Nine years isn’t long in geological time, but for human beings, it sure is. Nearly a decade had passed since Vanderbilt last made the NCAAs in 1965. Roy Skinner had produced several teams at VU that had won over 20 games and lost fewer than seven, but since only one team from the SEC could crash the Dance, the Dores were often left out of the mix, almost always at the expense of Kentucky.

From 1965 through 1974, Kentucky failed to win the SEC (and hence, failed to make the NCAA tournament) only three times. In 1967, Tennessee got in the way, but Vanderbilt stopped Kentucky on two separate occasions during that period, and by subduing UK a second time in 1974, Skinner and his team smashed that “one-hit wonder” barrier in convincing fashion.

When Vanderbilt topped Kentucky in 1965, Adolph Rupp still had several years left in his career as the Baron of the Bluegrass. One person who was not at his side on the Kentucky bench in that 1965 season was Joe B. Hall, a player on Kentucky’s 1949 national championship team. It wasn’t until the 1965-’66 season that Hall joined Rupp as an assistant, and for the next seven years, Vanderbilt could not take the final few steps needed to win the SEC and return to Bracketville. In the 1972-’73 season, Hall took over for Rupp, filling the shoes of a man who spent 42 straight years in Lexington. He promptly won the SEC and reinforced the notion that Kentucky was going to remain “Kentucky.”

In the fullness of time, that notion would indeed be affirmed. In 13 seasons as the Wildcats’ head coach, Hall missed the NCAAs only three times, only once before the expansion to more than 30 teams in the Big Dance (32, to be precise) in 1975. That year, Hall led Kentucky to the national championship game, losing to UCLA and John Wooden in the Wizard of Westwood’s last game on a college bench. Hall won a national title at Kentucky and reached three Final Fours. He certainly succeeded in carrying the torch Rupp handed to him.

It is therefore a point of immeasurable pride and satisfaction that the one time Hall failed to make the NCAAs before the expansion of the tournament was Vanderbilt’s doing. The Commodores didn’t have the chance to personally defeat Hall in 1965; nine years later, though, they came through. This ability to return to the SEC winner’s circle and strike back against Kentucky’s dominance of the SEC is an achievement which – much like the 2012 SEC Tournament title – is going to remain substantial with the passage of time. It will not be diminished as the years go by.

That 1974 Vanderbilt team had to be pretty special to accomplish what it did. The cumulative season stats offer at least a small glimpse into this reality…

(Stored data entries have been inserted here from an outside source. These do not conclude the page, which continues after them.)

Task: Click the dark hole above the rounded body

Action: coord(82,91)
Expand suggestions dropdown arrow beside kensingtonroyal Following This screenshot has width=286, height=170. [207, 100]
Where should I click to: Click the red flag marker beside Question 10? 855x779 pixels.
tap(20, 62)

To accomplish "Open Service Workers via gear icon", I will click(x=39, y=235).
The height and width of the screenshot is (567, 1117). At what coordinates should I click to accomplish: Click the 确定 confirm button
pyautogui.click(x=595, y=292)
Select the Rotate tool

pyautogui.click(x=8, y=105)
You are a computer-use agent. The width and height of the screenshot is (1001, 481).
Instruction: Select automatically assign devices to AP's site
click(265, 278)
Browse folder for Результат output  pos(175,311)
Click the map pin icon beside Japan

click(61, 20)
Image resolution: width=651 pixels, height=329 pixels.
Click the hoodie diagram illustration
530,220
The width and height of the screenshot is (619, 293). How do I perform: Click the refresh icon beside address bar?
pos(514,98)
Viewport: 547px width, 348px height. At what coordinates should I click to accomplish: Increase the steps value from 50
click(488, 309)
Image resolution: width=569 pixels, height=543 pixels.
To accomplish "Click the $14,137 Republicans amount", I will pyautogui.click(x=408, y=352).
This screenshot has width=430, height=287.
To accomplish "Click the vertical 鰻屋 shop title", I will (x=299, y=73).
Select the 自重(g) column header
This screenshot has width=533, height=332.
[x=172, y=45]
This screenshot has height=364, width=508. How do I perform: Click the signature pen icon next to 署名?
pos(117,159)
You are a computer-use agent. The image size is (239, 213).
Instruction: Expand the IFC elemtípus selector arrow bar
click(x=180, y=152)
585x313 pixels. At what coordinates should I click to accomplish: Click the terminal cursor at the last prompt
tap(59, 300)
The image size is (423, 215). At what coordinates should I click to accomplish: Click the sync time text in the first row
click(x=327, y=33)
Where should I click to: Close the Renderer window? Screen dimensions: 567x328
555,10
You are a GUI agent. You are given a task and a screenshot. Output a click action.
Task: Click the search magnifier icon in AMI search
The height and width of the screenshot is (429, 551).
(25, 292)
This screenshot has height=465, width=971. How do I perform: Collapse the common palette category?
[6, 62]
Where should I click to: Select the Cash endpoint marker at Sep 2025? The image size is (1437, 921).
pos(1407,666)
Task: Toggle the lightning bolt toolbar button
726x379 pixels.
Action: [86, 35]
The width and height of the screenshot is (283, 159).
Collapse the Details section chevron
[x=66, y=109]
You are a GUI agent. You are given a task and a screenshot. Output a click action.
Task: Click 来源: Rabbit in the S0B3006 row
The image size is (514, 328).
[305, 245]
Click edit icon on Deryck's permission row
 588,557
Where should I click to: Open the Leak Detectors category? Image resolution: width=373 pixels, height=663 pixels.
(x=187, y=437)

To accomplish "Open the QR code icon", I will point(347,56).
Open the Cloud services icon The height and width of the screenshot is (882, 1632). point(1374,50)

The 2015 NBA champion Golden State Warriors were celebrated by the statistical experts who follow basketball for a living. Golden State attained a 10-point differential for the NBA regular season, placing it in very select company. In 1974, Vanderbilt achieved an average point differential of just over 7 points (7.3), marking the Dores as a legitimately great team. What VU established in point differential flowed through many other aspects of this group’s dominance of the SEC.

One hallmark of this team was its balance. Four players averaged more than 10 points per game, led by Terry Compton with 14.8. Three more players averaged at least eight points per contest, giving this team the ability to score at all five positions without any one man hijacking or disrupting a halfcourt set. (This sounds a lot like the 2015 Atlanta Hawks – Vanderbilt product John Jenkins could tell you a thing or two about this kind of team dynamic.)

The other particularly eye-popping stats created by this team were found in the realms of fouls and free throw attempts. Vanderbilt players just didn’t foul out in 1974 – four in total, only one player more than once. For the season, 23 opposing players fouled out against Vanderbilt, 19 more than VU’s total. The Dores were incredibly disciplined in defending without fouling. This resulted in one more whopping testament to their superiority on the court: Vanderbilt earned – and made – over 200 more free throws than its opponents in the 1973-’74 campaign: 477-271 in terms of makes, 595-378 in terms of attempts. With that kind of defensive intelligence, a team shooting rate of 47 percent was more than enough to give the Commodores a major edge in almost every game they played.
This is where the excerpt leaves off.